One we have established that the posterior distribution for pp is beta(170, 495), it is straightforward to make predictions for Lindor’s hitting for the remainder of the 2021 season by use of the posterior predictive distribution.

We can use our Shiny app to obtain a prediction interval. By using the sliders, we select the beta parameters η = 0.256 and K = 665. We have to choose the number of at-bats for Lindor the remainder of the season. Lindor is an everyday player – he has currently averaged 265 / 72 = 3.68 AB in the Mets’ first 72 games. If we assume the same per-game AB for the Mets’ 89 remaining games, Lindor would have 89 (3.68 ) = 328 remaining at-bats. So we select 328 AB for the size of the future sample.

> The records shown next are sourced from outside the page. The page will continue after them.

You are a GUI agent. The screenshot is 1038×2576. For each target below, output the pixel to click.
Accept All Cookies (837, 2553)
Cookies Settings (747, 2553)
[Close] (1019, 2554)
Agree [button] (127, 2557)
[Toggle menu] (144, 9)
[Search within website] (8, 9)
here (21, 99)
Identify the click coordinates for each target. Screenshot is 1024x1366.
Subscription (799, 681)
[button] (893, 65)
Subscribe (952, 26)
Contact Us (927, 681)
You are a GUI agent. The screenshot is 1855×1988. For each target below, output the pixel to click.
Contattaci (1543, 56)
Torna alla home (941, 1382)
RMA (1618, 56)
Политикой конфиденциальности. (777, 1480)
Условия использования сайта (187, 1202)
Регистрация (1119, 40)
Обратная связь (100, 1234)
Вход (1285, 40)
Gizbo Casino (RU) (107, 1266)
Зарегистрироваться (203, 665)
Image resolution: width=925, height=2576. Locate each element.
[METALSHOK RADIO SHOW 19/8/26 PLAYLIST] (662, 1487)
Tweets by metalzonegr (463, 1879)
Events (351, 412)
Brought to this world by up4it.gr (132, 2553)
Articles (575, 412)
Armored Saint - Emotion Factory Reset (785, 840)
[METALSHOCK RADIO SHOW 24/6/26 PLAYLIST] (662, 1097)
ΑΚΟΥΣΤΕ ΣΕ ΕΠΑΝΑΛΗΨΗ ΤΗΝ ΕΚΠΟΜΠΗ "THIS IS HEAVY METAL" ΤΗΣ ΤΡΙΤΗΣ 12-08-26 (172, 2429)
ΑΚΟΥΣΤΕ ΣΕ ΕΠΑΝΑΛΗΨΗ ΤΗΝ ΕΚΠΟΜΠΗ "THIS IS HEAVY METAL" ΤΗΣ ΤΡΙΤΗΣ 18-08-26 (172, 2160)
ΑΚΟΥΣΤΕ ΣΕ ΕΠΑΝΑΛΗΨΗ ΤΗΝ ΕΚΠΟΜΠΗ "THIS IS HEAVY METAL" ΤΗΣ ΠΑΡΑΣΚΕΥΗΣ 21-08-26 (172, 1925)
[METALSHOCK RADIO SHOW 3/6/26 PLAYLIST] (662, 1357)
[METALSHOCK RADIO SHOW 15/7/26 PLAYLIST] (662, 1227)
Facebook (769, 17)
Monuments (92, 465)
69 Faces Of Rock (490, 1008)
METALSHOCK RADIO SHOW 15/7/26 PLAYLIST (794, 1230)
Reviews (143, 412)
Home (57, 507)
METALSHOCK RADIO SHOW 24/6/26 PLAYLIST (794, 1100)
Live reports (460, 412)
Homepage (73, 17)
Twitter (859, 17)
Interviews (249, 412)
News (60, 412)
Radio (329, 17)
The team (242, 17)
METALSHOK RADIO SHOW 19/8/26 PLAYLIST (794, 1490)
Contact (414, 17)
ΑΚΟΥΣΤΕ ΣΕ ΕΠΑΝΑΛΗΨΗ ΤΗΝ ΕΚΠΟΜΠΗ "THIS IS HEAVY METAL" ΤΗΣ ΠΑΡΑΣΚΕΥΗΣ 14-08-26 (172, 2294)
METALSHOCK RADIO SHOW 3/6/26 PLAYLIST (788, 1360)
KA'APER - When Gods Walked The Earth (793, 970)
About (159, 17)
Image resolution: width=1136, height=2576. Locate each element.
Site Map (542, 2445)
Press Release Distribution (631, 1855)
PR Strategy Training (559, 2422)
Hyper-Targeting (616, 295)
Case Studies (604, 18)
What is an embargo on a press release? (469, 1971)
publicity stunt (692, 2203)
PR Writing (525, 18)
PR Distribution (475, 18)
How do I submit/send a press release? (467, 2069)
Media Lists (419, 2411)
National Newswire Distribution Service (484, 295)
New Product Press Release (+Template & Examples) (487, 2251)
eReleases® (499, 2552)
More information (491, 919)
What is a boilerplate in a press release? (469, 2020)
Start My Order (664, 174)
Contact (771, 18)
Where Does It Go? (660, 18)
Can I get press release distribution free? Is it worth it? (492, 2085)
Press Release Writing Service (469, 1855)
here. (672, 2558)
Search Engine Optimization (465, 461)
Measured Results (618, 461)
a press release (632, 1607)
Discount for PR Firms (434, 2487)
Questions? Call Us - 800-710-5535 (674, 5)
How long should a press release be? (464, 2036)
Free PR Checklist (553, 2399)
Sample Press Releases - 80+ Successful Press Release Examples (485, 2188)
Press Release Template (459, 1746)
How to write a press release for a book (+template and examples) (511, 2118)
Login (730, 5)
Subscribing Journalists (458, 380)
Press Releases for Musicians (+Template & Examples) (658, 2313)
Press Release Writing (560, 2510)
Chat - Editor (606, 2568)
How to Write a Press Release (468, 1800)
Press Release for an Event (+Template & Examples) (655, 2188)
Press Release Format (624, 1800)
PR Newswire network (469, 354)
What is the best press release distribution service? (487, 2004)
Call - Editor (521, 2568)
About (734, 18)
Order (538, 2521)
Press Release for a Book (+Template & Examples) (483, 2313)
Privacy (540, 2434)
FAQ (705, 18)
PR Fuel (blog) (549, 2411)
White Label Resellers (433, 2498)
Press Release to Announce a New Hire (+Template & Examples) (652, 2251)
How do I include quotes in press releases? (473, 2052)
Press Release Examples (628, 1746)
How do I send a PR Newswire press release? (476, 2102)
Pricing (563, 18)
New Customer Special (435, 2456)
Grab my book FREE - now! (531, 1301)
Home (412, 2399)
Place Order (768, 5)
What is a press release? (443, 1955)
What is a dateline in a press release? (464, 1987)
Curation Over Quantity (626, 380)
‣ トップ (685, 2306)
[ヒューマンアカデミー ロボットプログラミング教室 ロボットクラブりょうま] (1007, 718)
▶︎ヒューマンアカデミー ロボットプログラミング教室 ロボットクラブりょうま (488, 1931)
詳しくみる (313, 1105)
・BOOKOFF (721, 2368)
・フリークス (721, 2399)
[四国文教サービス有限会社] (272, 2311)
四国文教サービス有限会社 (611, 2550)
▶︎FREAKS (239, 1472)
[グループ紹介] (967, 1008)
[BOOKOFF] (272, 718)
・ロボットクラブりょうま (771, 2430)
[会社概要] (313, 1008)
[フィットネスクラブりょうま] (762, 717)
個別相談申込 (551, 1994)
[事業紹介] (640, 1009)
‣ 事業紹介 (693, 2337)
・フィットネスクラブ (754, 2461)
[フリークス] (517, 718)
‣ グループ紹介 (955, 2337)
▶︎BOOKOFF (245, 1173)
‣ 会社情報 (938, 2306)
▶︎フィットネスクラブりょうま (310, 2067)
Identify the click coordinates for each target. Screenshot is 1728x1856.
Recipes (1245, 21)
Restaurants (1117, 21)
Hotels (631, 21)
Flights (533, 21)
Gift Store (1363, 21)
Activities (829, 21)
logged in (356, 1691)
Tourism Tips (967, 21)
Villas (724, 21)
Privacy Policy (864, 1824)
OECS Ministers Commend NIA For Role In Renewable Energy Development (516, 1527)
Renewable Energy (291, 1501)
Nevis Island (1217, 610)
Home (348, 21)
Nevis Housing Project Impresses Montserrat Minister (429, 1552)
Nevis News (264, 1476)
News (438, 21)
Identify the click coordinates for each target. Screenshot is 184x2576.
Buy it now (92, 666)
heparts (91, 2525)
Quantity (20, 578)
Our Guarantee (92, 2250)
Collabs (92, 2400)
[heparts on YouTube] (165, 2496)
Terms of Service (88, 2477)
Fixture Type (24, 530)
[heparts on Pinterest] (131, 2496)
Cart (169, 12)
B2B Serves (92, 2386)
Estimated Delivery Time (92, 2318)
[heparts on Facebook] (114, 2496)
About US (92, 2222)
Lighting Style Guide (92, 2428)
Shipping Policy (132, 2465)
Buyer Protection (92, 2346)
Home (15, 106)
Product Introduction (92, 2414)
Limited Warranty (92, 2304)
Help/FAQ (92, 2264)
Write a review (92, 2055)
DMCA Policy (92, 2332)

There are two graphs in the app.

  1. The top graph displays the posterior density for Lindor’s 2021 hitting probability p. From the posterior, we are 90% confident that his hitting probability is between 0.228 and 0.283.
  2. The bottom graph displays the predictive distribution for Lindor’s BA in the remaining part of the 2021 season. The 90% prediction interval for his BA is (0.207, 0.302). The probability this interval contains the future BA is 90%.

Comments

  • A Bayesian analysis allows one to input expert knowledge by the use of a prior density. The process of actually constructing a prior is challenging since most of us have little practice doing it. Choosing a beta density to reflect beliefs about the location of a probability is relatively simple, but this activity can give one experience in constructing priors for more sophisticated problems.
  • As the Shiny app shows, a prior or posterior has an associated predictive distribution for future data. For example, the last Shiny snapshot shows the posterior of the hitting probability and the implied (posterior) predictive distribution. Note that the predictive distribution is much wider than the posterior — for example, the 90% prediction interval estimate of the future BA is (.207, .302) which is wider than the 90% interval estimate for the true hitting probability. Predictive densities are wider since they incorporate two types of uncertainty — the uncertainty in the value of the hitting probability and the uncertainty in the observed BA given the hitting probability.